[Stored data]

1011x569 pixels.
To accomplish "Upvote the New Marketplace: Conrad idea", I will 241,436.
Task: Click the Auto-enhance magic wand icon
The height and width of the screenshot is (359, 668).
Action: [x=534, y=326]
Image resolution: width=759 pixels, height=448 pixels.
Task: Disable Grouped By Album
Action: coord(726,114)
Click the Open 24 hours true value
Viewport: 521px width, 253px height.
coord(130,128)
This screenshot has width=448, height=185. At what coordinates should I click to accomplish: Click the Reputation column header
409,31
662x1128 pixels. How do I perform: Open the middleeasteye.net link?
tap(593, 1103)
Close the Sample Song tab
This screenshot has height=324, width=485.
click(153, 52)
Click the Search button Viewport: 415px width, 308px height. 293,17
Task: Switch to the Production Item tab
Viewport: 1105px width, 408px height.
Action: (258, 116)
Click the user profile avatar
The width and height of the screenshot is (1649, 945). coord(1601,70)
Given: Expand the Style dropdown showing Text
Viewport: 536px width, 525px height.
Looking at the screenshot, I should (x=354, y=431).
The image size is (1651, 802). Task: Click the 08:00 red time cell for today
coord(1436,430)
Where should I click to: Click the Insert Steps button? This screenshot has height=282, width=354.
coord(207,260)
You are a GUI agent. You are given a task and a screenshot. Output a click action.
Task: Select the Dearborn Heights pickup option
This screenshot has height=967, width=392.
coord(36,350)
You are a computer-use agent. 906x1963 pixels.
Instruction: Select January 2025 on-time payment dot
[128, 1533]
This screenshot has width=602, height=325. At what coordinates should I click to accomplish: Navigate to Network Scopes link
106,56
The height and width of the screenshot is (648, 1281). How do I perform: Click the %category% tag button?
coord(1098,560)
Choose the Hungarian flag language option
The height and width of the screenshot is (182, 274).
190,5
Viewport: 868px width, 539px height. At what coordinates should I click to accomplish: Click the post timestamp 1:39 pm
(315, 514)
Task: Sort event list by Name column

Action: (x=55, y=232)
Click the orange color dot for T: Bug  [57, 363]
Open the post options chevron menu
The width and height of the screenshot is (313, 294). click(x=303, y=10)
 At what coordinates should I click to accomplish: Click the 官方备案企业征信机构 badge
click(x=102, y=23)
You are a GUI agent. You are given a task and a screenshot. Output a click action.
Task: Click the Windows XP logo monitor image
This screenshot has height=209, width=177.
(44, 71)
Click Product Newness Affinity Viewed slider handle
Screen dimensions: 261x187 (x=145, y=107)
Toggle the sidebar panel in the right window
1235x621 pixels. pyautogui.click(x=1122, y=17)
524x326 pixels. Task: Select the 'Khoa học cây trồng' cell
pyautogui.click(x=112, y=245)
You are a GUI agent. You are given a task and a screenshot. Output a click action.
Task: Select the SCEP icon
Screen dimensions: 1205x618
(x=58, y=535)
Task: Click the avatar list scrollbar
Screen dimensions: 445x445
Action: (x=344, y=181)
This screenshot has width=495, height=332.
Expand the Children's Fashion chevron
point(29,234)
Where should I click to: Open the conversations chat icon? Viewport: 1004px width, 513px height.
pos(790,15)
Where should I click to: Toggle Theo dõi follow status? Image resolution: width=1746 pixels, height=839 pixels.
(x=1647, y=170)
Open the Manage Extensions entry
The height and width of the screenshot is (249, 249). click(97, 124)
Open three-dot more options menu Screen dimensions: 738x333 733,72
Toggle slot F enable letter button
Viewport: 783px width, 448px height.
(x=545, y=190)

## EXERCISE PROMPT
Each record should be returned precisely as written.

## RESPONSE AREA
1011x569 pixels.
To accomplish "Upvote the New Marketplace: Conrad idea", I will 241,436.
Task: Click the Auto-enhance magic wand icon
The height and width of the screenshot is (359, 668).
Action: [x=534, y=326]
Image resolution: width=759 pixels, height=448 pixels.
Task: Disable Grouped By Album
Action: coord(726,114)
Click the Open 24 hours true value
Viewport: 521px width, 253px height.
coord(130,128)
This screenshot has width=448, height=185. At what coordinates should I click to accomplish: Click the Reputation column header
409,31
662x1128 pixels. How do I perform: Open the middleeasteye.net link?
tap(593, 1103)
Close the Sample Song tab
This screenshot has height=324, width=485.
click(153, 52)
Click the Search button Viewport: 415px width, 308px height. 293,17
Task: Switch to the Production Item tab
Viewport: 1105px width, 408px height.
Action: (258, 116)
Click the user profile avatar
The width and height of the screenshot is (1649, 945). coord(1601,70)
Given: Expand the Style dropdown showing Text
Viewport: 536px width, 525px height.
Looking at the screenshot, I should (x=354, y=431).
The image size is (1651, 802). Task: Click the 08:00 red time cell for today
coord(1436,430)
Where should I click to: Click the Insert Steps button? This screenshot has height=282, width=354.
coord(207,260)
You are a GUI agent. You are given a task and a screenshot. Output a click action.
Task: Select the Dearborn Heights pickup option
This screenshot has height=967, width=392.
coord(36,350)
You are a computer-use agent. 906x1963 pixels.
Instruction: Select January 2025 on-time payment dot
[128, 1533]
This screenshot has width=602, height=325. At what coordinates should I click to accomplish: Navigate to Network Scopes link
106,56
The height and width of the screenshot is (648, 1281). How do I perform: Click the %category% tag button?
coord(1098,560)
Choose the Hungarian flag language option
The height and width of the screenshot is (182, 274).
190,5
Viewport: 868px width, 539px height. At what coordinates should I click to accomplish: Click the post timestamp 1:39 pm
(315, 514)
Task: Sort event list by Name column

Action: (x=55, y=232)
Click the orange color dot for T: Bug  [57, 363]
Open the post options chevron menu
The width and height of the screenshot is (313, 294). click(x=303, y=10)
 At what coordinates should I click to accomplish: Click the 官方备案企业征信机构 badge
click(x=102, y=23)
You are a GUI agent. You are given a task and a screenshot. Output a click action.
Task: Click the Windows XP logo monitor image
This screenshot has height=209, width=177.
(44, 71)
Click Product Newness Affinity Viewed slider handle
Screen dimensions: 261x187 (x=145, y=107)
Toggle the sidebar panel in the right window
1235x621 pixels. pyautogui.click(x=1122, y=17)
524x326 pixels. Task: Select the 'Khoa học cây trồng' cell
pyautogui.click(x=112, y=245)
You are a GUI agent. You are given a task and a screenshot. Output a click action.
Task: Select the SCEP icon
Screen dimensions: 1205x618
(x=58, y=535)
Task: Click the avatar list scrollbar
Screen dimensions: 445x445
Action: (x=344, y=181)
This screenshot has width=495, height=332.
Expand the Children's Fashion chevron
point(29,234)
Where should I click to: Open the conversations chat icon? Viewport: 1004px width, 513px height.
pos(790,15)
Where should I click to: Toggle Theo dõi follow status? Image resolution: width=1746 pixels, height=839 pixels.
(x=1647, y=170)
Open the Manage Extensions entry
The height and width of the screenshot is (249, 249). click(97, 124)
Open three-dot more options menu Screen dimensions: 738x333 733,72
Toggle slot F enable letter button
Viewport: 783px width, 448px height.
(x=545, y=190)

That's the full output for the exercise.